◆ Fragmento proporcionado
-- -- --
El autor de ‘La noche misteriosa’ sigue entre nosotros y su voz resuena lo mismo por los pasillos en ruinas del sueño que entre las frondas cargadas de luz que agitan las parvadas de pájaros bajo el cielo crepuscular.

El siglo XX fue un mal tiempo para la lírica. Su signo fue la intemperie, la orfandad, el desamparo. Y aun así fluyeron aires de encordada resonancia. Uno de esos aedas fue Lêdo Ivo (1924-2012). El poeta brasileño más popular en México —y, con Pessoa, el más apreciado de la lengua lusitana—, de él hemos leído varios poemas, no pocas selecciones, alguna antología y apenas en años recientes dos, tres libros suyos completos. Como ha ocurrido con otros poetas, la curiosidad mexicana lo descubrió tempranamente mientras otros países del orbe castellano —España en particular— permanecían sordos a esa voz universal; y hoy que finalmente la han escuchado se proclaman sus descubridores y lo reclaman “poeta español”, cuando desde Montemayor se estableció su filiación al gran linaje poético latinoamericano. Los traductores mexicanos han sido Carlos Montemayor (La imaginaria ventana abierta, Premiá Editora, 1980), Manuel Núñez Nava (Oda al crepúsculo, UNAM, 1981), Maricela Terán (Las islas inacabadas, UAM, 1985), Héctor Carreto (Material de Lectura, UNAM, 1988), Miguel Ángel Flores, Jorge Lobillo (Mía patria húmeda, Ivec, 2006; Réquiem, La Cabra Ediciones/UANL, 2008), y en la última década, Mario Bojórquez (Estación Final 1940-2011, Valparaíso, 2012) y Rafael Antúnez (La noche misteriosa, Instituto Literario de Veracruz, 2016), además de otros poetas que tradujeron poemas de Ivo para revistas y suplementos, como Eduardo Langagne, José Emilio Pacheco y Marco Antonio Campos; publicó MILENIO.
-- -- --
◆ Datos suministrados
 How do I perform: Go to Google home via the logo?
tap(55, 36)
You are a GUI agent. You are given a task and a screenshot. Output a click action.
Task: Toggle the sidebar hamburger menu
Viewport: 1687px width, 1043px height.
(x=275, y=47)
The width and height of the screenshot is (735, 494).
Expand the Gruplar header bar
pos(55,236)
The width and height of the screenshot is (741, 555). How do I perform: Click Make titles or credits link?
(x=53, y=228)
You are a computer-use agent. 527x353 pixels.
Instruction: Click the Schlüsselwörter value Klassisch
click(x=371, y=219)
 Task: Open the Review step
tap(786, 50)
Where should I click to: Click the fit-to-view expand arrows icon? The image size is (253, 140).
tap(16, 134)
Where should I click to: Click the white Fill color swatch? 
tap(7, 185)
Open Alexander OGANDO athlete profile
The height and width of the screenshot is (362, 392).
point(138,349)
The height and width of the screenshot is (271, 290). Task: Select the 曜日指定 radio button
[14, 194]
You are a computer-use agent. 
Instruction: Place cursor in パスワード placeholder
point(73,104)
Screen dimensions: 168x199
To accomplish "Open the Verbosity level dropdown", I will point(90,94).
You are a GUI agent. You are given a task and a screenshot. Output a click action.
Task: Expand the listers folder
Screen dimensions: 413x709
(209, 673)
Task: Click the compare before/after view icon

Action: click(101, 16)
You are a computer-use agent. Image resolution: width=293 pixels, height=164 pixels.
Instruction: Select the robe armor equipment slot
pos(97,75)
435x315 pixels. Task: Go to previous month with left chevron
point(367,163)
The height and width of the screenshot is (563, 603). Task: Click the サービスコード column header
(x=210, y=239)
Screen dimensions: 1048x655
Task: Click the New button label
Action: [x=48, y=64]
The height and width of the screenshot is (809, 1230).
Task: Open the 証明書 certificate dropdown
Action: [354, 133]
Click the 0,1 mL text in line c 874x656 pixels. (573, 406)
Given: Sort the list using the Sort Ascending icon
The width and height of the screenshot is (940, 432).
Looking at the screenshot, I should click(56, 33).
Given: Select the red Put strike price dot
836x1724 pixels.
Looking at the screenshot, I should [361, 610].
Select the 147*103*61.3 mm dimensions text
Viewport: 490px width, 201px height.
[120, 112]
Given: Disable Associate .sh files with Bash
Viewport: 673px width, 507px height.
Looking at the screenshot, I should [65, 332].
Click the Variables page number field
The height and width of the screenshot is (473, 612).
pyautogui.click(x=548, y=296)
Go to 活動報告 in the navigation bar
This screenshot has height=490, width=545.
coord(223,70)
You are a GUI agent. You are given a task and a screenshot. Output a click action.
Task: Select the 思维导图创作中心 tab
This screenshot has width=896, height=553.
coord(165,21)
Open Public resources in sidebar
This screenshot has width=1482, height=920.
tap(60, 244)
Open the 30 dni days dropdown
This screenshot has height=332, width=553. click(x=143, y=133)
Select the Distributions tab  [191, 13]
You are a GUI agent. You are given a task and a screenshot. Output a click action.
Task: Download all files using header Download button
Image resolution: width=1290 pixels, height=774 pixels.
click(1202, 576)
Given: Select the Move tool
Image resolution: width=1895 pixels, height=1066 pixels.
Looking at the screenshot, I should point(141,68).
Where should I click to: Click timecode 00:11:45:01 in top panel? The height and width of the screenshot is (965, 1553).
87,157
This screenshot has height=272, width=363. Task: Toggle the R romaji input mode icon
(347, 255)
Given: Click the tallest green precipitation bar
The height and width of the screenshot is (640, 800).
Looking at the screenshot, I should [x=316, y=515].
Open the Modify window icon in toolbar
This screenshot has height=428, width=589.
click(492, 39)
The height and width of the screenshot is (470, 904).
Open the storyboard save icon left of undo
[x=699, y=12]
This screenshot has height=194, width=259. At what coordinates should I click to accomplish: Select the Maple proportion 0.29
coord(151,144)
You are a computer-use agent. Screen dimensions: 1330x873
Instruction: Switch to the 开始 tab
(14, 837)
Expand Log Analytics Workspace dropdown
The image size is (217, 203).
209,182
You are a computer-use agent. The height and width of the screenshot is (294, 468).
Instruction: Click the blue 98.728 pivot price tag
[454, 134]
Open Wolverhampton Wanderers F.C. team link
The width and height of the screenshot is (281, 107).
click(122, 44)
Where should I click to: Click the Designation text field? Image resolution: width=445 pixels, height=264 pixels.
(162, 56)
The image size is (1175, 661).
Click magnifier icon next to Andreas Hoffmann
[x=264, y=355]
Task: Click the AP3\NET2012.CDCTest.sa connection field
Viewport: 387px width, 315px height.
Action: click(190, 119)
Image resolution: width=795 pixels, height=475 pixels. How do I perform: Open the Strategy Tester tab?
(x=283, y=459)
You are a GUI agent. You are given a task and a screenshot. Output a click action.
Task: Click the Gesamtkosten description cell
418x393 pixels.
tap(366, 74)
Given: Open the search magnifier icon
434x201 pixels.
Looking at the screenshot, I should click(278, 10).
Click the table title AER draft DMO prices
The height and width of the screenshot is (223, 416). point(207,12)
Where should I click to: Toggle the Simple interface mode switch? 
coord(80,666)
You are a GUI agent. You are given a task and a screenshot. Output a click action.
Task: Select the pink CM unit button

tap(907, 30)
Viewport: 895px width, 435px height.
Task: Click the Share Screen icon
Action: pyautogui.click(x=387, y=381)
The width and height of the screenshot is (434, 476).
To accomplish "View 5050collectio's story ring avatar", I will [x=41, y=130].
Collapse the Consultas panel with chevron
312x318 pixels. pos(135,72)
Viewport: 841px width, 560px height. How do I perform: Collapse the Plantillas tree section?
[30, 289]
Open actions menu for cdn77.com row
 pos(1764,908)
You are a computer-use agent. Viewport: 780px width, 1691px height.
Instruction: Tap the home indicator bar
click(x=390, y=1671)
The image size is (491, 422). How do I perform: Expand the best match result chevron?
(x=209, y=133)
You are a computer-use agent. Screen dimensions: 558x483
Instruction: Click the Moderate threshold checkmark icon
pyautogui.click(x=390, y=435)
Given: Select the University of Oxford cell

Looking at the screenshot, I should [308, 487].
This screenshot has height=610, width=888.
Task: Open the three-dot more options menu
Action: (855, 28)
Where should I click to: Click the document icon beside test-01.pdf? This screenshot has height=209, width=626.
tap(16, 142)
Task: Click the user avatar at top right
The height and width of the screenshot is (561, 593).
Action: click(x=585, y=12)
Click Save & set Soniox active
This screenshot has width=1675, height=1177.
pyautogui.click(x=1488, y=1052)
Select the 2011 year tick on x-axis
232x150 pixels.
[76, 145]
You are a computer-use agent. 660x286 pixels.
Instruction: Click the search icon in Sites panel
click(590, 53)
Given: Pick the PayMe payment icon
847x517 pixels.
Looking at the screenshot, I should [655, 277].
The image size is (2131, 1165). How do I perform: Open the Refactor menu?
-- -- --
◆ Instrucción escrita
¿Puedes reproducir sin cambio alguno la parte del texto sobre Lêdo Ivo que empieza en las palabras "El autor de" y termina después de "el cielo crepuscular."?

◆ Respuesta completa
El autor de ‘La noche misteriosa’ sigue entre nosotros y su voz resuena lo mismo por los pasillos en ruinas del sueño que entre las frondas cargadas de luz que agitan las parvadas de pájaros bajo el cielo crepuscular.